Introduction Link to heading

We have a collection of rocks, each rock has a positive integer weight.

Each turn, we choose any two rocks and smash them together. Suppose the stones have weights x and y with x <= y. The result of this smash is:

If x == y, both stones are totally destroyed; If x != y, the stone of weight x is totally destroyed, and the stone of weight y has new weight y-x. At the end, there is at most 1 stone left.
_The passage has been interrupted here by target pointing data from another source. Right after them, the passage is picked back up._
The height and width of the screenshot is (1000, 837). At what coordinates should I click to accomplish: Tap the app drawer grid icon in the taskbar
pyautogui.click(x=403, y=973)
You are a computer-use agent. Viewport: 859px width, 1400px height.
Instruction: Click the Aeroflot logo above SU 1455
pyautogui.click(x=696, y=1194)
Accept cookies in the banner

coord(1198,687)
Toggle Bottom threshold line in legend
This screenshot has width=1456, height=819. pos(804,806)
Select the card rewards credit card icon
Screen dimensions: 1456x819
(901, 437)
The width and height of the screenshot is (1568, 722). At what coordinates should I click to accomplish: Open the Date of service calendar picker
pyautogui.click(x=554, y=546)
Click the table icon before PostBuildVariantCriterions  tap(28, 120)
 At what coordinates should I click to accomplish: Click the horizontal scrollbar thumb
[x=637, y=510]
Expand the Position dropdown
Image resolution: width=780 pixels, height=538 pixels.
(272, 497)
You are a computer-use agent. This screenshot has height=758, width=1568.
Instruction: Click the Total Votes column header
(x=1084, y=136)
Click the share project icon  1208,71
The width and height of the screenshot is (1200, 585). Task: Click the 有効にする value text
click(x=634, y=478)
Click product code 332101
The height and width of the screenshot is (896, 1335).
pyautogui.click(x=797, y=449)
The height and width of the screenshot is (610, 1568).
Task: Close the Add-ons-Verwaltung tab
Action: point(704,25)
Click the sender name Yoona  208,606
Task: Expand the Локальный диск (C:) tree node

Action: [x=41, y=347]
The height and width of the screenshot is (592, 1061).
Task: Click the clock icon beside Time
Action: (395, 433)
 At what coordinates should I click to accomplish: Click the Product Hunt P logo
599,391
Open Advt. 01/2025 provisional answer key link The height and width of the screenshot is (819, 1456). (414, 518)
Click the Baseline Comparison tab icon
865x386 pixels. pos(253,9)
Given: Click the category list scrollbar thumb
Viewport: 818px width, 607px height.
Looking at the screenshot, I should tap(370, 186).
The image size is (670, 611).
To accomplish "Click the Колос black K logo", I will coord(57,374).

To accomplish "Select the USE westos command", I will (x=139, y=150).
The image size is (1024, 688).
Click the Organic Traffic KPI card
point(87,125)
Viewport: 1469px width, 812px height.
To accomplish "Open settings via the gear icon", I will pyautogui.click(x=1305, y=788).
Return the smallest possible weight of this stone (the weight is 0 if there are no stones left.)

Example 1:

Input: [2,7,4,1,8,1]
Output: 1
Explanation: 
We can combine 2 and 4 to get 2 so the array converts to [2,7,1,8,1] then,
we can combine 7 and 8 to get 1 so the array converts to [2,1,1,1] then,
we can combine 2 and 1 to get 1 so the array converts to [1,1,1] then,
we can combine 1 and 1 to get 0 so the array converts to [1] then that's the optimal value.

Note:

1 <= stones.length <= 30
1 <= stones[i] <= 100

Solution Link to heading

Golang:

func lastStoneWeightII(stones []int) int {
    
    n := len(stones)
    if n == 0 {
        return 0
    }

    sum := 0
    for _, v := range stones {
        sum += v
    }

    target := sum / 2
    dp := make([]bool, target + 1)
    dp[0] = true
    
    for _, v := range stones {
        for j := target; j >= v; j-- {
            dp[j] = dp[j] || dp[j - v]
        }
    }

    for i := target; i > 0; i-- {
        if dp[i] {
            return sum - 2 * i
        }
    }

    return 0
}

Explanation Link to heading

This problem can be transformed in to Partition a set into two subsets such that the difference of subset sums is minimum and solved by using dynamic programming.